Sélectionné 13 fois au match des étoiles, Rivera a aidé les Yankees à remporter cinq titres de la Série mondiale et sept championnats de l’Américaine. Il a mené les sauvetages de l’Américaine à trois reprises et il a réussi au moins 40 sauvetages lors de neuf saisons, un record qu’il partage avec Trevor Hoffman, qui a lui aussi été intronisé au Temple de la renommée du Baseball.

La veuve de Halladay, Brandy, a tenté de retenir ses larmes en prononçant son discours. Halladay n’était âgé que de 40 ans lorsqu’il est décédé dans un accident d’avion, en novembre 2017.

«Je savais que j’allais pleurer à un certain moment. C’est impressionnant de voir le nombre de personnes réunies ici aujourd’hui, a-t-elle déclaré. Je suis reconnaissante que vous soyez ici. Il n’y a pas assez de mots pour vous remercier.»

Souriant du début à la fin, Smith a félicité les autres intronisés avant de donner du crédit à sa famille et aux résidents de la ville de Castor, en Louisiane, pour ses succès.

«Ils ont été ma famille. C’est la principale raison pour laquelle je suis debout ici aujourd’hui, a affirmé Smith. À ma mère et mon père, votre soutien a valu tout au monde pour moi.»

Smith a lancé pendant 18 saisons, pour les Cubs de Chicago, les Red Sox de Boston, les Cardinals de St. Louis, les Yankees, les Orioles de Baltimore, les Angels de la Californie, les Reds de Cincinnati et les Expos de Montréal. Lorsqu’il a pris sa retraite, il occupait le premier rang de l’histoire des Majeures au chapitre des sauvetages (478).

Martinez a été sélectionné au match des étoiles à sept occasions et il a gagné le Bâton d’Argent cinq fois pour les Mariners de Seattle, avec qui il a passé ses 18 saisons dans le Baseball majeur.

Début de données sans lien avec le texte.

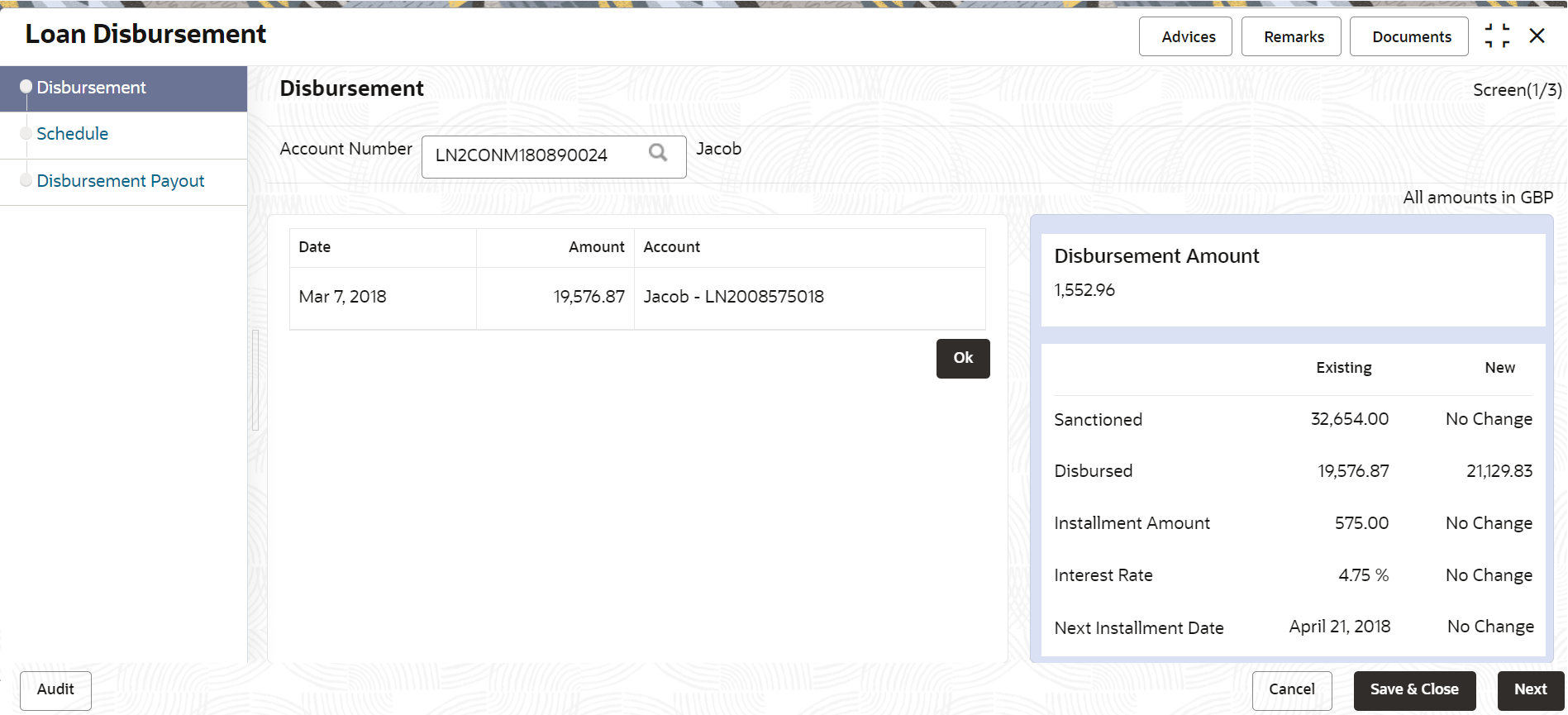
Task: Click the account number search magnifier icon
Action: click(x=658, y=153)
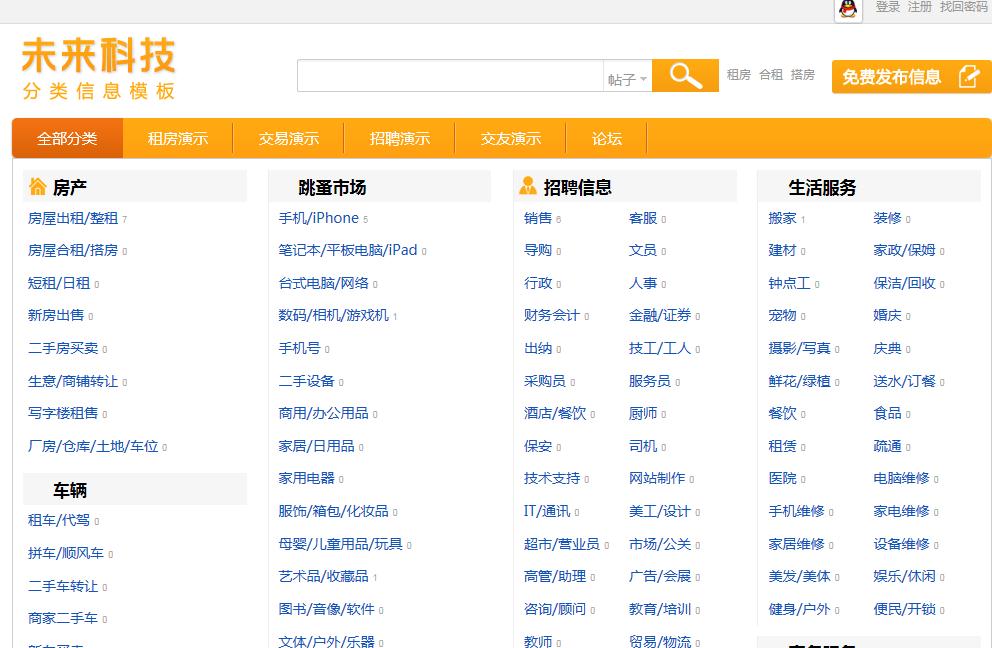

«Je suis honoré d’être ici, a mentionné Martinez, qui est né à New York, mais qui a grandi à Porto Rico. C’est difficile de croire que ce rêve qui a commencé quand j’avais 10 ans se termine ici. La première fois que j’ai vu jouer Roberto Clemente, tout ce que je voulais était de pratiquer ce sport.»

Par deux fois, Martinez a mené l’Américaine pour la moyenne au bâton et à trois reprises, il a mené les Majeures au chapitre du pourcentage de présences sur les buts. Il a été nommé le meilleur frappeur désigné à cinq occasions et le trophée porte maintenant son nom.

Baines n’a pour sa part jamais montré beaucoup d’émotions pendant sa carrière de 22 ans, mais sa voix a craqué pendant son discours.

«D’une quelconque façon, j’ai acquis la réputation d’être plutôt taciturne. Je ne suis pas sûr de savoir pourquoi, a-t-il exprimé dès le début de son discours. Des professeurs aux entraîneurs m’ayant montré de la gentillesse et de la discipline, je vous remercie de ce que vous avez fait pour moi. Si je peux vous laisser sur un message, c’est de redonner à votre communauté.»

Comme il l’a fait pendant sa carrière de 18 saisons dans les Majeures, Mussina a lancé le bal. Il a passé toute sa carrière dans la section Est de l’Américaine, où l’attaque ne manquait pas, jouant pour les Orioles et les Yankees.

Sélectionné cinq fois au match des étoiles, Mussina a compilé un dossier de 270-153, avec 2813 retraits au bâton et une moyenne de points mérités de 3,68. Il a réussi 57 matchs complets, en plus de devenir le premier lanceur de l’Américaine à remporter au moins 10 matchs à 17 reprises.

«J’ai passé beaucoup de temps à réfléchir à mes années dans le baseball, a déclaré Mussina, le plus vieux vainqueur de 20 victoires dans les Majeures, lorsqu’il a réussi l’exploit à 39 ans lors de la saison 2008, sa dernière. Je n’ai pas eu l’occasion de gagner un trophée Cy-Young, la Série mondiale, 300 matchs en carrière ou de récolter 3000 retraits au bâton, mais aujourd’hui, je deviens un membre du Temple de la renommée du baseball. Ça, je l’ai réussi.»

Les regrettés Frank Robinson et Willie McCovey ont été honorés d’un moment de silence avant le discours de Mussina. Les deux membres du Panthéon sont décédés depuis la cérémonie d’intronisation de l’an dernier.